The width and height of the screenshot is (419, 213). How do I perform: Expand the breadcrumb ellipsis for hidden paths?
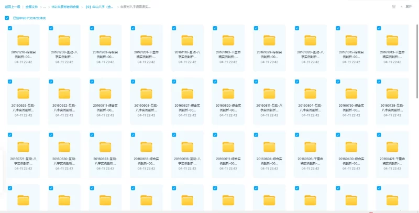[x=44, y=7]
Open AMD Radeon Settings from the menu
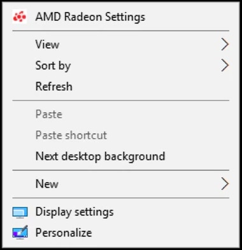242x250 pixels. (x=121, y=17)
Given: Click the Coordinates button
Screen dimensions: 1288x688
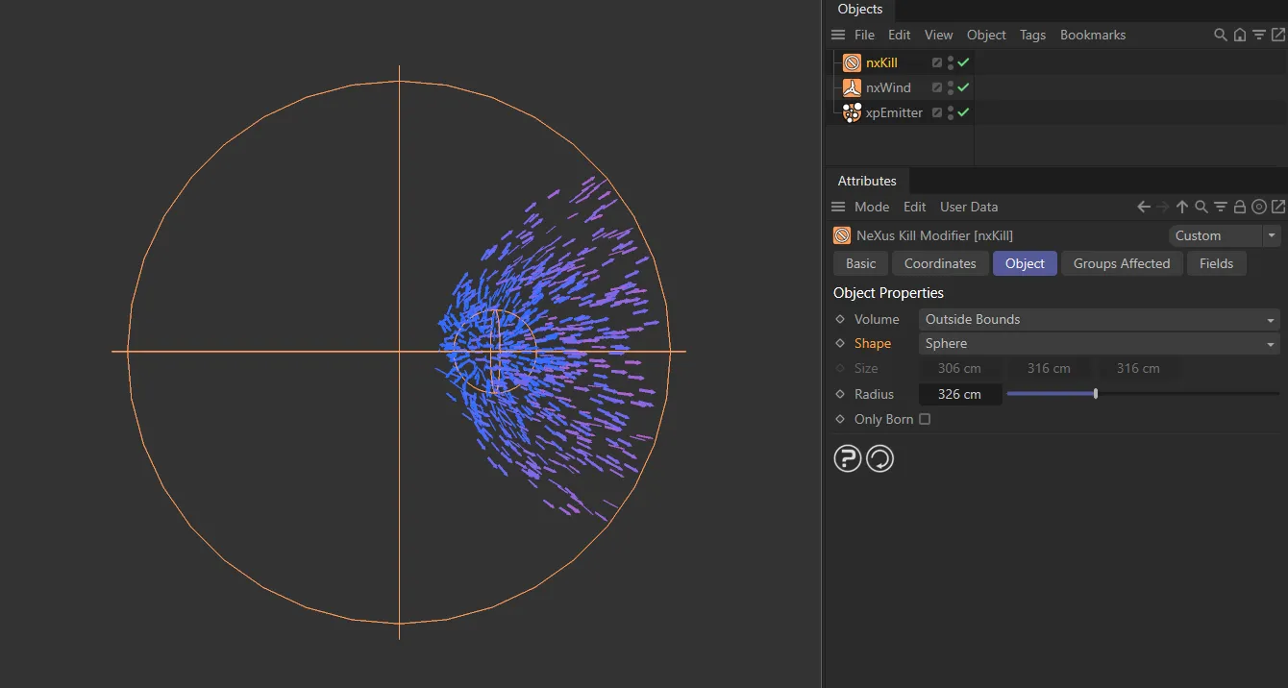Looking at the screenshot, I should point(940,263).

__Work instructions__:
Set down every record exactly as written, but drop the pictures.

__Response to the task__:
The width and height of the screenshot is (419, 213). How do I perform: Expand the breadcrumb ellipsis for hidden paths?
[x=44, y=7]
Open AMD Radeon Settings from the menu
242x250 pixels. (x=121, y=17)
Given: Click the Coordinates button
Screen dimensions: 1288x688
Looking at the screenshot, I should point(940,263).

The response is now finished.